Design and engineering was delivered by a joint venture comprising Haskoning, TJ O’Connor and Egis, while Veolia acted as EPC contractor. Haskoning provided its Nereda biological treatment and Ephyra digestion technology, while further equipment came from Xylem (diffusers), Cambi (thermal hydrolysis), Ostara (resource recovery) and Hach (instrumentation). The client is national utility Uisce Éireann. 

What makes it special? 

  • The phased upgrade marks a huge expansion to a plant already operating well over peak capacity: the plant now serves the needs of up to 2.4 million population equivalent from both domestic and commercial/industrial sources, treating more than 40% of Ireland’s wastewater in one of the biggest national infrastructure turnarounds the country has ever seen. 
  • As well as a capacity revolution, the project represents a revolution in self-sustaining wastewater processing. Recoverable nutrients like struvite are extracted from biosolids, while the sludge handling means that up to half of energy consumed by the plant is now generated internally from biogas. 
  • Innovation in vertical and retrofit engineering solutions meant that the highly-complex project was delivered on a congested site with barely any room for expansion, while full operations were maintained at the existing plant throughout the eight-year upgrade process. 

 

 

Thames Tideway Tunnel, UK 

What is it? 

The largest individual water infrastructure programme ever undertaken in the UK; a £4.6 billion, 25km-long tunnel running under central London, intercepting tens of millions of tonnes of sewage that had previously been discharged untreated into the Thames. 

Who is involved? 

Jacobs acted as programme manager for the Tideway project vehicle, while Amey was lead systems integrator.
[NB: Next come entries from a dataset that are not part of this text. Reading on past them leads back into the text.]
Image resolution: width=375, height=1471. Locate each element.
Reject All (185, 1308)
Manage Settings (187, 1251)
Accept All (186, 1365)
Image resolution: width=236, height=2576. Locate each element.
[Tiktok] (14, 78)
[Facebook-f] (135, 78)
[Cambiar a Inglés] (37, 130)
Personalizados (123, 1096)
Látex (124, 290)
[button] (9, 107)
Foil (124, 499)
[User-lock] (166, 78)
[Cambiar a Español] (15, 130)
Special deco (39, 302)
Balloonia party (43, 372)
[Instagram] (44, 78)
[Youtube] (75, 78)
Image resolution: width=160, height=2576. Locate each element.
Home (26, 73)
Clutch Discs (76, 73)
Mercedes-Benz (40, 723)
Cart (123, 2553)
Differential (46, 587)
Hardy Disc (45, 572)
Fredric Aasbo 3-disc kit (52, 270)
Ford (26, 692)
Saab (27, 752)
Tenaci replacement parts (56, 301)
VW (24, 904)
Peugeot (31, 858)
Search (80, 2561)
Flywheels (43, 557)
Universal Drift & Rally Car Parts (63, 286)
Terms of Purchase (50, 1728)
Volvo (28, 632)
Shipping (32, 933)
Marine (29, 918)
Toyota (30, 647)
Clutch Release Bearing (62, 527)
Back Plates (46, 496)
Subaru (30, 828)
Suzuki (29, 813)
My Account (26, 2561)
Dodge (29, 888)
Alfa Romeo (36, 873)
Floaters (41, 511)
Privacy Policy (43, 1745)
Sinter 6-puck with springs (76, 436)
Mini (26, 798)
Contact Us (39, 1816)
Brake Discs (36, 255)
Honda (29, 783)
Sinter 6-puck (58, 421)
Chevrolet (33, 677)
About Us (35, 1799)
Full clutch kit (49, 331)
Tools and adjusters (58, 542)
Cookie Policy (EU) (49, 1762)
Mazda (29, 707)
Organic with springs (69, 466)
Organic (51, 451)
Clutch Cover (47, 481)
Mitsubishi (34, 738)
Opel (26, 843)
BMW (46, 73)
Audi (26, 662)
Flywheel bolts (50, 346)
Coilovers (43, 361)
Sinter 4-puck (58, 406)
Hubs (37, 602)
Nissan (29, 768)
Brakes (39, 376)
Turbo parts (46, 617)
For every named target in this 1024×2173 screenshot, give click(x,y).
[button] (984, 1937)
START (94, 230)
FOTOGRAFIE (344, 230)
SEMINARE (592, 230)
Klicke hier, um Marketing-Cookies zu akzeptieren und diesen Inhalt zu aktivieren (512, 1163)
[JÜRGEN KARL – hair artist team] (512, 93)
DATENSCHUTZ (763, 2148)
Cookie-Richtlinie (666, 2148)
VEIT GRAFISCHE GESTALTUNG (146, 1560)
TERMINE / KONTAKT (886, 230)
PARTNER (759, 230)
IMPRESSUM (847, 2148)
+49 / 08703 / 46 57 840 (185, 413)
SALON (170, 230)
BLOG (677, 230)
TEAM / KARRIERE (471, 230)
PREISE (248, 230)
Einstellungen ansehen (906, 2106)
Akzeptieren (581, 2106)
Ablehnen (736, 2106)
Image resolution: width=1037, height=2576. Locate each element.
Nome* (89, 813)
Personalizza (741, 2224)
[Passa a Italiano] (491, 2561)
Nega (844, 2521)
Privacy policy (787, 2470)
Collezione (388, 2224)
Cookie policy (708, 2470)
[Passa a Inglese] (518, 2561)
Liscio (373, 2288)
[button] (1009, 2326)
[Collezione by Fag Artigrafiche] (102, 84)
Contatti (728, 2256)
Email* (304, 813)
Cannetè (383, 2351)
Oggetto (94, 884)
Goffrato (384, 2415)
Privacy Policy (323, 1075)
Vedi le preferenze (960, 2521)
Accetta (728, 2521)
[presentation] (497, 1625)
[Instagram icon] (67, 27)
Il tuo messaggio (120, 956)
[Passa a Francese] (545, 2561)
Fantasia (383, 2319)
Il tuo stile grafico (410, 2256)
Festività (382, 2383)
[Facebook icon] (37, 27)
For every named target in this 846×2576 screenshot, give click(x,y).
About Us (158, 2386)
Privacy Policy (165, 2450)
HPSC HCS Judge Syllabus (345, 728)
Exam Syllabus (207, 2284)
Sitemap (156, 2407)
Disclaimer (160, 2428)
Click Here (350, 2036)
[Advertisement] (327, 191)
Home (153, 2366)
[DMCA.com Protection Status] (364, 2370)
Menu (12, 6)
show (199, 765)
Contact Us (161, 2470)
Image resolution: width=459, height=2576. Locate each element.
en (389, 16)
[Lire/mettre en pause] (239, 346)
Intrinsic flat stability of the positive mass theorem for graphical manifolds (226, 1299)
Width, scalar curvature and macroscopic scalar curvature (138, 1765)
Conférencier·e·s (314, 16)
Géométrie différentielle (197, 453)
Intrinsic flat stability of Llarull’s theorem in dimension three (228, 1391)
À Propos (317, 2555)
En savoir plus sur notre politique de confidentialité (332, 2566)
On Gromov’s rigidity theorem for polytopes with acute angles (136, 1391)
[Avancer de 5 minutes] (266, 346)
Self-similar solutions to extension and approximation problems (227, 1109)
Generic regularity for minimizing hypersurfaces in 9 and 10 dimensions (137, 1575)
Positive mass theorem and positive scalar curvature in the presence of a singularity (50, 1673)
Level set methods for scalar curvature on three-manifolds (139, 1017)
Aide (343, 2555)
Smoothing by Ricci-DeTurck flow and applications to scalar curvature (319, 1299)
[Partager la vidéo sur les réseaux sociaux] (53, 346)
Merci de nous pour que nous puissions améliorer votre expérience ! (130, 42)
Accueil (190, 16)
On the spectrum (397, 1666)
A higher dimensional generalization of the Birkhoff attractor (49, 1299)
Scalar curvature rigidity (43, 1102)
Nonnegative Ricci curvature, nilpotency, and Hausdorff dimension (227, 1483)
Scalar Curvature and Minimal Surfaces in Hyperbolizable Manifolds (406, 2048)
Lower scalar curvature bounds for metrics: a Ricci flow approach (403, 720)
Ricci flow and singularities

Construction was led by BAM Nuttall/Morgan Sindall/Balfour Beatty (west section), Ferrovial Agroman/Laing O’Rourke (central) and Costain/Vinci Construction/Bachy Soletanch (east). 

What makes it special? 

  • The most radical modernisation to date on London’s 150-year-old sewer system, the Tunnel is the keystone of a master plan reducing untreated discharges into the River Thames by 95%, virtually eliminating the harmful effects of river sewage pollution in the urban Thames. 
  • Against a background of a growing PR disaster over river sewage in the UK, the tunnel’s 1.6 million m3 storage capability protects against overflows, cleaning up one of London’s greatest natural assets and promising to future-proof a clean Thames for the next century and beyond. 
  • At a time when the UK’s unique private water utility structure was coming under unprecedented pressure, the programme leveraged a first-of-its-kind business delivery model, with independent infrastructure delivery keeping the risk profile low, while the vehicle issued the UK’s first “blue project bond” to support innovative and low-cost financing.